• RECORDS

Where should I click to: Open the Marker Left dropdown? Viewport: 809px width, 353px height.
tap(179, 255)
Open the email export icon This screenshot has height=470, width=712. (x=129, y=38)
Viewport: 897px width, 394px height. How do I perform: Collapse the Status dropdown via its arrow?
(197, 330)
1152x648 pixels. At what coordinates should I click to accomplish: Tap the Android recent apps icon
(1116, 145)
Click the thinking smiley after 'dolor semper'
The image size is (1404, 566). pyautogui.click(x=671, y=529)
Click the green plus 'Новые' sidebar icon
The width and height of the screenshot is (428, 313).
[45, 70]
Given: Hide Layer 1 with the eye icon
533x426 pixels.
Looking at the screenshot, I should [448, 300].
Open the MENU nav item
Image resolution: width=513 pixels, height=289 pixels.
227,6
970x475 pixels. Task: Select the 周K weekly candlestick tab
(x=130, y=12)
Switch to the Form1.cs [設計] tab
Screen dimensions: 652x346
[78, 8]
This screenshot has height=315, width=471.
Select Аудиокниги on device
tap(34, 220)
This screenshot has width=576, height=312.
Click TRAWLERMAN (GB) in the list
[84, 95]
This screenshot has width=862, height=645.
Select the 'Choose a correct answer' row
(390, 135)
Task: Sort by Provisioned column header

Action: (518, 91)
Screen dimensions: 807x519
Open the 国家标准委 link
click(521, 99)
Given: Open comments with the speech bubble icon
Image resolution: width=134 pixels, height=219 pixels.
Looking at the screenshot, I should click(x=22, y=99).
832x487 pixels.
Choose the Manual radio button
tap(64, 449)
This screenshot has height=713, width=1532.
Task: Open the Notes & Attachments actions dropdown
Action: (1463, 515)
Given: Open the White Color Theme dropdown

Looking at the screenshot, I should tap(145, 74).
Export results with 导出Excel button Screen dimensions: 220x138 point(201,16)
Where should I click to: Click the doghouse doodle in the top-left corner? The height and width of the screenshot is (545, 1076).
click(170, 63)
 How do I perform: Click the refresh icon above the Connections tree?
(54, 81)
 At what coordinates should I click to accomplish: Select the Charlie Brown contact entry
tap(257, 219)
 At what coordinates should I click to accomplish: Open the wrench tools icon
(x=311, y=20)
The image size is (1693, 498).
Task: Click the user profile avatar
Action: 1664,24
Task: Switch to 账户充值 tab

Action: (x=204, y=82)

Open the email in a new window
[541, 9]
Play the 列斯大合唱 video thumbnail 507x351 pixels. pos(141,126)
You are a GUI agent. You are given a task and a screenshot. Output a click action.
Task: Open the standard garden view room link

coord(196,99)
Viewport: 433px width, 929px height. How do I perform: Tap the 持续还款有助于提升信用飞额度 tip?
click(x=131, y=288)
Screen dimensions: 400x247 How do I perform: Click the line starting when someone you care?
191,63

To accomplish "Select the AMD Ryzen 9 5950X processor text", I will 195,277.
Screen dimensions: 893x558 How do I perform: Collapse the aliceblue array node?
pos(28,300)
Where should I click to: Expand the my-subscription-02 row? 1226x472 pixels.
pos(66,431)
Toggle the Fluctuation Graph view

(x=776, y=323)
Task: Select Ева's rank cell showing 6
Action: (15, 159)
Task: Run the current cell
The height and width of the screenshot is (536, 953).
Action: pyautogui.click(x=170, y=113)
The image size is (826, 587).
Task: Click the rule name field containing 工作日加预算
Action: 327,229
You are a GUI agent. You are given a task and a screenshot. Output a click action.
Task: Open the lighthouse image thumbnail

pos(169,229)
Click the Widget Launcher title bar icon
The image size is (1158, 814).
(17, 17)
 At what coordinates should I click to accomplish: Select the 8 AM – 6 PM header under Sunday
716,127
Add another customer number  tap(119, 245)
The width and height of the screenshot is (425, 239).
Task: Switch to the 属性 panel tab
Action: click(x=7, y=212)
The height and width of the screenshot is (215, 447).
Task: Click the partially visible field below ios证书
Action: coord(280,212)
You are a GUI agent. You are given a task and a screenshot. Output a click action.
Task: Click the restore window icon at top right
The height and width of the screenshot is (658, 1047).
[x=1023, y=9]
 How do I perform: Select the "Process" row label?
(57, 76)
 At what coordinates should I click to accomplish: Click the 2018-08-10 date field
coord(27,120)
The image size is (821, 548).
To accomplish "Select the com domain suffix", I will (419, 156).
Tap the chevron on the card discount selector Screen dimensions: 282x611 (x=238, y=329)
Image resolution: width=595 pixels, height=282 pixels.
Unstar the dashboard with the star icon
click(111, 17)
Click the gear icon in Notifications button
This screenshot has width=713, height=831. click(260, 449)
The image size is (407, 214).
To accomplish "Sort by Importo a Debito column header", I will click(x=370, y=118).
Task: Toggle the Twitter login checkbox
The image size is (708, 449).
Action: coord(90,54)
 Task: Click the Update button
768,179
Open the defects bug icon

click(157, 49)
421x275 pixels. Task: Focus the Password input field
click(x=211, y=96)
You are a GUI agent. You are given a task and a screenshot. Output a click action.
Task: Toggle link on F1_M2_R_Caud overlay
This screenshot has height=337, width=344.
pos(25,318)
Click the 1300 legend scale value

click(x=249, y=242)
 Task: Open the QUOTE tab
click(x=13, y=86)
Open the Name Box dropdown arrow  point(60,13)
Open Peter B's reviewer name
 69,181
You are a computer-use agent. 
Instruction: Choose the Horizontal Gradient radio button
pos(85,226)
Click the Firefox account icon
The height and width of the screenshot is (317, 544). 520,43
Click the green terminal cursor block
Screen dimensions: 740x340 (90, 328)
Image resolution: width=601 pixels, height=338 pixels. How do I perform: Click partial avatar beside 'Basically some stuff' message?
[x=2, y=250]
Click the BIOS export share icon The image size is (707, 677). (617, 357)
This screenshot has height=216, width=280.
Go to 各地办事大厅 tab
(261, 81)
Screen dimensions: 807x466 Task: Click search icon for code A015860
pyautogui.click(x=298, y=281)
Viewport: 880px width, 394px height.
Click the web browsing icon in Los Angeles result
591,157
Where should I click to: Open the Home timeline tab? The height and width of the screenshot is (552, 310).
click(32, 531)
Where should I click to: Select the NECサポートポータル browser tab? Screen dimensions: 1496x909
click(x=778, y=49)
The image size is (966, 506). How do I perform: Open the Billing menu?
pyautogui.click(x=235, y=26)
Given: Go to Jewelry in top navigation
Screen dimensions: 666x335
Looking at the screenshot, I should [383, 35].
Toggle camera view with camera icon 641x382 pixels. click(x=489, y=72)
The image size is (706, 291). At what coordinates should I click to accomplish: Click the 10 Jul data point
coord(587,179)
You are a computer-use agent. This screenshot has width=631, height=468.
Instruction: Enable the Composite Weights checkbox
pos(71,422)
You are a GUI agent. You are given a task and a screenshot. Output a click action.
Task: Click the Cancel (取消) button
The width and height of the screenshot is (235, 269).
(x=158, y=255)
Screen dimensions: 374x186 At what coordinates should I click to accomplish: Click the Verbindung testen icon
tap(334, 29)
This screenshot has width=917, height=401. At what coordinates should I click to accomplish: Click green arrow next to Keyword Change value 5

• TASK PROMPT
Give back the entries exactly, so that each line matches the original.

• SOLUTION TO THIS TASK
Where should I click to: Open the Marker Left dropdown? Viewport: 809px width, 353px height.
tap(179, 255)
Open the email export icon This screenshot has height=470, width=712. (x=129, y=38)
Viewport: 897px width, 394px height. How do I perform: Collapse the Status dropdown via its arrow?
(197, 330)
1152x648 pixels. At what coordinates should I click to accomplish: Tap the Android recent apps icon
(1116, 145)
Click the thinking smiley after 'dolor semper'
The image size is (1404, 566). pyautogui.click(x=671, y=529)
Click the green plus 'Новые' sidebar icon
The width and height of the screenshot is (428, 313).
[45, 70]
Given: Hide Layer 1 with the eye icon
533x426 pixels.
Looking at the screenshot, I should [448, 300].
Open the MENU nav item
Image resolution: width=513 pixels, height=289 pixels.
227,6
970x475 pixels. Task: Select the 周K weekly candlestick tab
(x=130, y=12)
Switch to the Form1.cs [設計] tab
Screen dimensions: 652x346
[78, 8]
This screenshot has height=315, width=471.
Select Аудиокниги on device
tap(34, 220)
This screenshot has width=576, height=312.
Click TRAWLERMAN (GB) in the list
[84, 95]
This screenshot has width=862, height=645.
Select the 'Choose a correct answer' row
(390, 135)
Task: Sort by Provisioned column header

Action: (518, 91)
Screen dimensions: 807x519
Open the 国家标准委 link
click(521, 99)
Given: Open comments with the speech bubble icon
Image resolution: width=134 pixels, height=219 pixels.
Looking at the screenshot, I should click(x=22, y=99).
832x487 pixels.
Choose the Manual radio button
tap(64, 449)
This screenshot has height=713, width=1532.
Task: Open the Notes & Attachments actions dropdown
Action: (1463, 515)
Given: Open the White Color Theme dropdown

Looking at the screenshot, I should tap(145, 74).
Export results with 导出Excel button Screen dimensions: 220x138 point(201,16)
Where should I click to: Click the doghouse doodle in the top-left corner? The height and width of the screenshot is (545, 1076).
click(170, 63)
 How do I perform: Click the refresh icon above the Connections tree?
(54, 81)
 At what coordinates should I click to accomplish: Select the Charlie Brown contact entry
tap(257, 219)
 At what coordinates should I click to accomplish: Open the wrench tools icon
(x=311, y=20)
The image size is (1693, 498).
Task: Click the user profile avatar
Action: 1664,24
Task: Switch to 账户充值 tab

Action: (x=204, y=82)

Open the email in a new window
[541, 9]
Play the 列斯大合唱 video thumbnail 507x351 pixels. pos(141,126)
You are a GUI agent. You are given a task and a screenshot. Output a click action.
Task: Open the standard garden view room link

coord(196,99)
Viewport: 433px width, 929px height. How do I perform: Tap the 持续还款有助于提升信用飞额度 tip?
click(x=131, y=288)
Screen dimensions: 400x247 How do I perform: Click the line starting when someone you care?
191,63

To accomplish "Select the AMD Ryzen 9 5950X processor text", I will 195,277.
Screen dimensions: 893x558 How do I perform: Collapse the aliceblue array node?
pos(28,300)
Where should I click to: Expand the my-subscription-02 row? 1226x472 pixels.
pos(66,431)
Toggle the Fluctuation Graph view

(x=776, y=323)
Task: Select Ева's rank cell showing 6
Action: (15, 159)
Task: Run the current cell
The height and width of the screenshot is (536, 953).
Action: pyautogui.click(x=170, y=113)
The image size is (826, 587).
Task: Click the rule name field containing 工作日加预算
Action: 327,229
You are a GUI agent. You are given a task and a screenshot. Output a click action.
Task: Open the lighthouse image thumbnail

pos(169,229)
Click the Widget Launcher title bar icon
The image size is (1158, 814).
(17, 17)
 At what coordinates should I click to accomplish: Select the 8 AM – 6 PM header under Sunday
716,127
Add another customer number  tap(119, 245)
The width and height of the screenshot is (425, 239).
Task: Switch to the 属性 panel tab
Action: click(x=7, y=212)
The height and width of the screenshot is (215, 447).
Task: Click the partially visible field below ios证书
Action: coord(280,212)
You are a GUI agent. You are given a task and a screenshot. Output a click action.
Task: Click the restore window icon at top right
The height and width of the screenshot is (658, 1047).
[x=1023, y=9]
 How do I perform: Select the "Process" row label?
(57, 76)
 At what coordinates should I click to accomplish: Click the 2018-08-10 date field
coord(27,120)
The image size is (821, 548).
To accomplish "Select the com domain suffix", I will (419, 156).
Tap the chevron on the card discount selector Screen dimensions: 282x611 (x=238, y=329)
Image resolution: width=595 pixels, height=282 pixels.
Unstar the dashboard with the star icon
click(111, 17)
Click the gear icon in Notifications button
This screenshot has width=713, height=831. click(260, 449)
The image size is (407, 214).
To accomplish "Sort by Importo a Debito column header", I will click(x=370, y=118).
Task: Toggle the Twitter login checkbox
The image size is (708, 449).
Action: coord(90,54)
 Task: Click the Update button
768,179
Open the defects bug icon

click(157, 49)
421x275 pixels. Task: Focus the Password input field
click(x=211, y=96)
You are a GUI agent. You are given a task and a screenshot. Output a click action.
Task: Toggle link on F1_M2_R_Caud overlay
This screenshot has height=337, width=344.
pos(25,318)
Click the 1300 legend scale value

click(x=249, y=242)
 Task: Open the QUOTE tab
click(x=13, y=86)
Open the Name Box dropdown arrow  point(60,13)
Open Peter B's reviewer name
 69,181
You are a computer-use agent. 
Instruction: Choose the Horizontal Gradient radio button
pos(85,226)
Click the Firefox account icon
The height and width of the screenshot is (317, 544). 520,43
Click the green terminal cursor block
Screen dimensions: 740x340 (90, 328)
Image resolution: width=601 pixels, height=338 pixels. How do I perform: Click partial avatar beside 'Basically some stuff' message?
[x=2, y=250]
Click the BIOS export share icon The image size is (707, 677). (617, 357)
This screenshot has height=216, width=280.
Go to 各地办事大厅 tab
(261, 81)
Screen dimensions: 807x466 Task: Click search icon for code A015860
pyautogui.click(x=298, y=281)
Viewport: 880px width, 394px height.
Click the web browsing icon in Los Angeles result
591,157
Where should I click to: Open the Home timeline tab? The height and width of the screenshot is (552, 310).
click(32, 531)
Where should I click to: Select the NECサポートポータル browser tab? Screen dimensions: 1496x909
click(x=778, y=49)
The image size is (966, 506). How do I perform: Open the Billing menu?
pyautogui.click(x=235, y=26)
Given: Go to Jewelry in top navigation
Screen dimensions: 666x335
Looking at the screenshot, I should [383, 35].
Toggle camera view with camera icon 641x382 pixels. click(x=489, y=72)
The image size is (706, 291). At what coordinates should I click to accomplish: Click the 10 Jul data point
coord(587,179)
You are a computer-use agent. This screenshot has width=631, height=468.
Instruction: Enable the Composite Weights checkbox
pos(71,422)
You are a GUI agent. You are given a task and a screenshot. Output a click action.
Task: Click the Cancel (取消) button
The width and height of the screenshot is (235, 269).
(x=158, y=255)
Screen dimensions: 374x186 At what coordinates should I click to accomplish: Click the Verbindung testen icon
tap(334, 29)
This screenshot has width=917, height=401. At what coordinates should I click to accomplish: Click green arrow next to Keyword Change value 5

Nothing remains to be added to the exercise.